What does a Physical Therapy Assistant do?
|Citation||Retrieved in 2017 from BLS.org|
A physical therapy assistant helps patients that are healing from illnesses or injuries regain movement and manage pain under the supervision of a physical therapist. They provide direct care of the patient such as facilitating specific exercises, stretching, or teaching patients how to use prescribed equipment.
How to Become a Physical Therapy Assistant
Most states require a physical therapy assistant have an associate’s degree from an accredited physical therapist assistant program. These programs normally last 2 years and have both clinical and classroom study experience. Employer’s may want an applicant to hold a certificate in CPR and other first aid courses.

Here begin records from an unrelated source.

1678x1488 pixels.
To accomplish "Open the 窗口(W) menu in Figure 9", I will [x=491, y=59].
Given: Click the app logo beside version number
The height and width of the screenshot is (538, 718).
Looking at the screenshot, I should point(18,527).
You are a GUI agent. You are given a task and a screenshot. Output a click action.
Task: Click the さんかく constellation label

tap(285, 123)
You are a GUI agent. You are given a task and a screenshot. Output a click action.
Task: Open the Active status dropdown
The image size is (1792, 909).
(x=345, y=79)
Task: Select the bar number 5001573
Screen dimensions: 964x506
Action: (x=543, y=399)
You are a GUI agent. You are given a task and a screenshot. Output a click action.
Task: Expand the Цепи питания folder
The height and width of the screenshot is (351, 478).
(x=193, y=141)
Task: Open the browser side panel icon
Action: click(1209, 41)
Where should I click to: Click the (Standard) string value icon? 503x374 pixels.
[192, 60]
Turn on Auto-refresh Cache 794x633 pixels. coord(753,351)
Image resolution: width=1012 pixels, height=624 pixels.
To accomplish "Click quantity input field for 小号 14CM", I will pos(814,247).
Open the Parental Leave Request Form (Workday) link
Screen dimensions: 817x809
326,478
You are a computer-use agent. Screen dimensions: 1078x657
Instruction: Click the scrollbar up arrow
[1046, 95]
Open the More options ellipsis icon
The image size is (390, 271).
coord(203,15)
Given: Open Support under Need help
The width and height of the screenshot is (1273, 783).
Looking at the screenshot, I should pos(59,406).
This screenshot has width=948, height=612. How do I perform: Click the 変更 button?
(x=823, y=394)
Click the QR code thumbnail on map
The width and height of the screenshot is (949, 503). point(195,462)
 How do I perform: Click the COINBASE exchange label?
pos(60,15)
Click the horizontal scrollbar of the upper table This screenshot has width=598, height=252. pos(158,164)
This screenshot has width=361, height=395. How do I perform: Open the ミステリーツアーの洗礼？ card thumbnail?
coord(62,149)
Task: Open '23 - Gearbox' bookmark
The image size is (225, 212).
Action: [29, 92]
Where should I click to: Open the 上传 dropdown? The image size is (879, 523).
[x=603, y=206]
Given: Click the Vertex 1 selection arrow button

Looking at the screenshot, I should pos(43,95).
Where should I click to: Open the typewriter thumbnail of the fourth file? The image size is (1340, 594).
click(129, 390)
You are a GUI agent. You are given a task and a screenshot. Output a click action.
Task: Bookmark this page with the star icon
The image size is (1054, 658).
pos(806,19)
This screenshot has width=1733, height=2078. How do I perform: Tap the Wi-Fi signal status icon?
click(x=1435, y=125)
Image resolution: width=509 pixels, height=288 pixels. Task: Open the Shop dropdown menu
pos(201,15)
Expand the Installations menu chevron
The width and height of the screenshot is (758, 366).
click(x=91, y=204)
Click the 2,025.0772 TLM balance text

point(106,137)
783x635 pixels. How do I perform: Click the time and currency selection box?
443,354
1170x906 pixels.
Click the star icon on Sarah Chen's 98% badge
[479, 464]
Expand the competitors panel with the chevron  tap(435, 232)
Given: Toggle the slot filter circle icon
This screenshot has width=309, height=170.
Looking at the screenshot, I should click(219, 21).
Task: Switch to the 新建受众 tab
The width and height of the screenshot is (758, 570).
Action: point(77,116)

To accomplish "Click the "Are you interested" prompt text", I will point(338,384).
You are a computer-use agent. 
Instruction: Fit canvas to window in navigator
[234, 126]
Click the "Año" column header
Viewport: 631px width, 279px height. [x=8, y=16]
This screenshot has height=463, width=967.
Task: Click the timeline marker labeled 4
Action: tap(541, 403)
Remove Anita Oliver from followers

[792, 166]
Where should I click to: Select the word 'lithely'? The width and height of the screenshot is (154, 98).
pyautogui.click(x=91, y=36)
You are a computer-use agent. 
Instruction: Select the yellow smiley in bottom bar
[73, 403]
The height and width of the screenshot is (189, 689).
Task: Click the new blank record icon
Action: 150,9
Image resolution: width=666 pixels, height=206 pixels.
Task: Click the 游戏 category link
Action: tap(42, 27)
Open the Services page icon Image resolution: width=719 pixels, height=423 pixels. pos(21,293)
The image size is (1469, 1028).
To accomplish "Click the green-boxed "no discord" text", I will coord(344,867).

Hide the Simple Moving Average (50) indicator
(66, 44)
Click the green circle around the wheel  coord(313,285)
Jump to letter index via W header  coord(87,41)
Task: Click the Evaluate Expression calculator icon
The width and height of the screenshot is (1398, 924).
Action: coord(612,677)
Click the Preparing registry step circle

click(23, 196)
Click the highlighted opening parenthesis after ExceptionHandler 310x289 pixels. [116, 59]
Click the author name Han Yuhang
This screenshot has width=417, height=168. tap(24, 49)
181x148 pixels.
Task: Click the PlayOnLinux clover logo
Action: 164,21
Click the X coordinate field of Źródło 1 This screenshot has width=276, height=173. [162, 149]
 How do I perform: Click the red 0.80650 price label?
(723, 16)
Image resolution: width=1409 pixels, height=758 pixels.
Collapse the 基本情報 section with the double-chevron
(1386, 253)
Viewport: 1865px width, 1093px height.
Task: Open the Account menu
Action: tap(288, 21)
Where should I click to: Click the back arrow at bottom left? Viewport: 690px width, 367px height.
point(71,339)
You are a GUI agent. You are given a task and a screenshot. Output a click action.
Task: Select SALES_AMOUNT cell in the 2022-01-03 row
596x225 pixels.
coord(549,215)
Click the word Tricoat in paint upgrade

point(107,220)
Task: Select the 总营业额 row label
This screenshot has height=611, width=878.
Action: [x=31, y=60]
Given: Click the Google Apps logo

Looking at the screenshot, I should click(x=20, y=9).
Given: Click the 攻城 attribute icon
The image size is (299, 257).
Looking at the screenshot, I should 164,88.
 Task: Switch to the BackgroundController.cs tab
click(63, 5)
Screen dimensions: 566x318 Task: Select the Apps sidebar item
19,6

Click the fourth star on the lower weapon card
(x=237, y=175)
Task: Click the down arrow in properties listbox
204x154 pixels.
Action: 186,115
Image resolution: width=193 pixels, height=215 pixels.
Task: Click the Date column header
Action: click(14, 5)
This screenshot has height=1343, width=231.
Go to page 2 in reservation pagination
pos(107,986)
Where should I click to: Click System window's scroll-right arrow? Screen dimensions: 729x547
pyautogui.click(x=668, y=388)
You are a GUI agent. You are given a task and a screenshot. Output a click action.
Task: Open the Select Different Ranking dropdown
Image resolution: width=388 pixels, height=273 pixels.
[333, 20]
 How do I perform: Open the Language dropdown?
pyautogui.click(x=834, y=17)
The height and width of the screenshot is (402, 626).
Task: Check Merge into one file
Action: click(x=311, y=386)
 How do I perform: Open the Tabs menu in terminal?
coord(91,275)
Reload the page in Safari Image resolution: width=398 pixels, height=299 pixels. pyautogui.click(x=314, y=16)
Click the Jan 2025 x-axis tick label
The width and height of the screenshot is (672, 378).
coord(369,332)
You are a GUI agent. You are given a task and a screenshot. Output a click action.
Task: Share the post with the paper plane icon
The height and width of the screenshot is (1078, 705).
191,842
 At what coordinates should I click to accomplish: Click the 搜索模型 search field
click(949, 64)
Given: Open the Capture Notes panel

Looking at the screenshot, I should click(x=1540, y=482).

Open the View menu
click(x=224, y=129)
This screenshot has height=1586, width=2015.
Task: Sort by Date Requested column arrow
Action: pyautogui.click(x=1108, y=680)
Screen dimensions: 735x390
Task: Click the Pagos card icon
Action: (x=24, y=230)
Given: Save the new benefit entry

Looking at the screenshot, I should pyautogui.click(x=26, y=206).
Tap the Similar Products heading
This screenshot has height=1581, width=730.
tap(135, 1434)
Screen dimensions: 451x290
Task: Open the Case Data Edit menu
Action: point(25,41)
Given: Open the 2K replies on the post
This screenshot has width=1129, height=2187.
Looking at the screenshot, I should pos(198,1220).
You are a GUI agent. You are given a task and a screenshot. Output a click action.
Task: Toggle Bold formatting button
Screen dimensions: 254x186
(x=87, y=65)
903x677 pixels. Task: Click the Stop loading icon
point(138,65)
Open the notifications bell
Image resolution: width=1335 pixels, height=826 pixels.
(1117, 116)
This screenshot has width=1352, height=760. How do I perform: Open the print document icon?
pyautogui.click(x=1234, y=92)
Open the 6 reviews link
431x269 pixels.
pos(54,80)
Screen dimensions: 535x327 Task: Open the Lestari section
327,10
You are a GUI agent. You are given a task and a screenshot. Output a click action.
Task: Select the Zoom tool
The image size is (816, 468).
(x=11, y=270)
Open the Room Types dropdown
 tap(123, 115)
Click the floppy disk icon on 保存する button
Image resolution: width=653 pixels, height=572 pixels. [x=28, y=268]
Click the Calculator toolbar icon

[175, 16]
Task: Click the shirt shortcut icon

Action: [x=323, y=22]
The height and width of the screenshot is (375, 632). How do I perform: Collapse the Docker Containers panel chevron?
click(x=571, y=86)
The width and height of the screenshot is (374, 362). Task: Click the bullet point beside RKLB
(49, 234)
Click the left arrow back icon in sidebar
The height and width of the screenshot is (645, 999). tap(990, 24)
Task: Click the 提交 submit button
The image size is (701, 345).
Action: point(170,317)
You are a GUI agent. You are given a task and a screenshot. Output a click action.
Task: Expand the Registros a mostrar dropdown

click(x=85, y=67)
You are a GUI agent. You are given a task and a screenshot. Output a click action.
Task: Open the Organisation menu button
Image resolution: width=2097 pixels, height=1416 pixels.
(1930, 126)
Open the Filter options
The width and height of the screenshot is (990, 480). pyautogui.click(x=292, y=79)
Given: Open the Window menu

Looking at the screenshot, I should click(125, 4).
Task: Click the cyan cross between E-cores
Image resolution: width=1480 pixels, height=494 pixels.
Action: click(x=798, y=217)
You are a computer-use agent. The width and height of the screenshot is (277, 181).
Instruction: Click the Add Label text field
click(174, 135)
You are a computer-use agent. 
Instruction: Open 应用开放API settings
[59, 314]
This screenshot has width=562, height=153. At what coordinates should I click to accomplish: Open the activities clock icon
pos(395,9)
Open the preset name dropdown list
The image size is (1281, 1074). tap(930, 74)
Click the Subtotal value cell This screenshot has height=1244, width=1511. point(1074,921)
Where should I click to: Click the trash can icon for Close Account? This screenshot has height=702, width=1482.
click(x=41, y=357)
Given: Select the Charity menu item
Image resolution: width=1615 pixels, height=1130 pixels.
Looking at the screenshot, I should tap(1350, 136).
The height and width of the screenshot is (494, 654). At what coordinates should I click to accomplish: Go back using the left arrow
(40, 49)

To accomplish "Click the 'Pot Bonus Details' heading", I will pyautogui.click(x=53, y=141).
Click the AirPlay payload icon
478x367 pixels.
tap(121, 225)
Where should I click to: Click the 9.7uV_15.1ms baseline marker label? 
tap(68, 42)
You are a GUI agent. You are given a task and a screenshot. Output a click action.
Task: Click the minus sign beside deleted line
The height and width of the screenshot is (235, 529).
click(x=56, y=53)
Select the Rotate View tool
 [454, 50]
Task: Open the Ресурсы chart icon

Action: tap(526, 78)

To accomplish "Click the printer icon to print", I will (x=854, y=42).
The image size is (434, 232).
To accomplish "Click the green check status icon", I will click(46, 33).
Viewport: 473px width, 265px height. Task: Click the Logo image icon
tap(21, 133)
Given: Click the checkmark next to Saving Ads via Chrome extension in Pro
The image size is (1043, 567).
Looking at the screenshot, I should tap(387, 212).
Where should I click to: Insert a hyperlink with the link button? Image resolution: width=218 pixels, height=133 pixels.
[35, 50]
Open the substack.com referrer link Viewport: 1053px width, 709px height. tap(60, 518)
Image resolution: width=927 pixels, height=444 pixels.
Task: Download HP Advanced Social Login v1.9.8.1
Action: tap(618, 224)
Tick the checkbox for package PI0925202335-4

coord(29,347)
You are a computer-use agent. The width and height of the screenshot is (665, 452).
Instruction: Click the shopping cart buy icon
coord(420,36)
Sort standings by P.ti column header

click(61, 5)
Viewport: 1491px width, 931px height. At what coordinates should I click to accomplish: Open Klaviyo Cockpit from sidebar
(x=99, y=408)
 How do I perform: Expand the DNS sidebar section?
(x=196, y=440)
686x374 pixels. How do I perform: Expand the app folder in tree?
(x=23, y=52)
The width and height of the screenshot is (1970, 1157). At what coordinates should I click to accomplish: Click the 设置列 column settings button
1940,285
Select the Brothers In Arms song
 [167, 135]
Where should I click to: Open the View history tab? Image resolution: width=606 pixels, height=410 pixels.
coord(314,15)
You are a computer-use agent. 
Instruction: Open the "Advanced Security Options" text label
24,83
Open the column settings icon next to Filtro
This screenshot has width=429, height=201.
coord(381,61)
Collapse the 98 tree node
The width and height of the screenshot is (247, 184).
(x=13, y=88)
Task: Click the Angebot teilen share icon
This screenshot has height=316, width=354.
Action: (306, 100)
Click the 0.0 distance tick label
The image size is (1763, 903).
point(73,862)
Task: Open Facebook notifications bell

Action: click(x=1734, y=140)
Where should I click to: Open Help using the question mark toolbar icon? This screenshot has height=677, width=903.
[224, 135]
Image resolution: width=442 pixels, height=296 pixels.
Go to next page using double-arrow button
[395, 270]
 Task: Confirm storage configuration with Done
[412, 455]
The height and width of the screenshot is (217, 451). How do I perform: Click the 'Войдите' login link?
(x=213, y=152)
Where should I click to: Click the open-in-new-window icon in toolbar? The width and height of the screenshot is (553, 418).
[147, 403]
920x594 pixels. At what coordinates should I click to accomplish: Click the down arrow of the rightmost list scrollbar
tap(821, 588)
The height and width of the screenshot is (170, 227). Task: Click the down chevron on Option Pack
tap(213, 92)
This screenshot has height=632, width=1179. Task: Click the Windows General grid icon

In addition a physical therapy assistant must also pass a licensure exam after graduating from an accredited program to practice. It is called the National Physical Therapy Exam and is administered by the Federation of State Boards of Physical Therapy. Some states also require applicants to pass additional state-administered exams and meet other state mandated requirements. Check with your state board for specific requirements.
Job Description of a Physical Therapy Assistant
A physical therapy assistant (PTA) helps the physical therapist perform the duties involved in patient care of those recovering from an illness or injury. PTA implement patient/client interventions, document information related to the treatment provided, and change therapy interventions as needed to progress the patient as directed by the physical therapist or to ensure their safety and comfort. They typically observe the patient from the beginning until the end of treatment and document their findings and then inform the physical therapist.
They help patients do exercises that are specific to their care and use other methods like stretching and massage in their treatment sessions. They help with balance training, ambulation, and other supervised methods of treatment. They educate the family members and the patient in after-care treatment before they discharge from a medical facility.
They typically treat patients of all ages, from babies to the senior citizens, who have health-related conditions or injuries that limit their abilities to move and perform functional activities. They work in occupational, speech, physical, and audiologist therapy facilities as well as hospitals. Some work in nursing care facilities, home health services, and a few work in physicians offices. A physical therapy assistant works long hours, normally full-time, and can be vulnerable to back injuries from lifting heavy patients and equipment.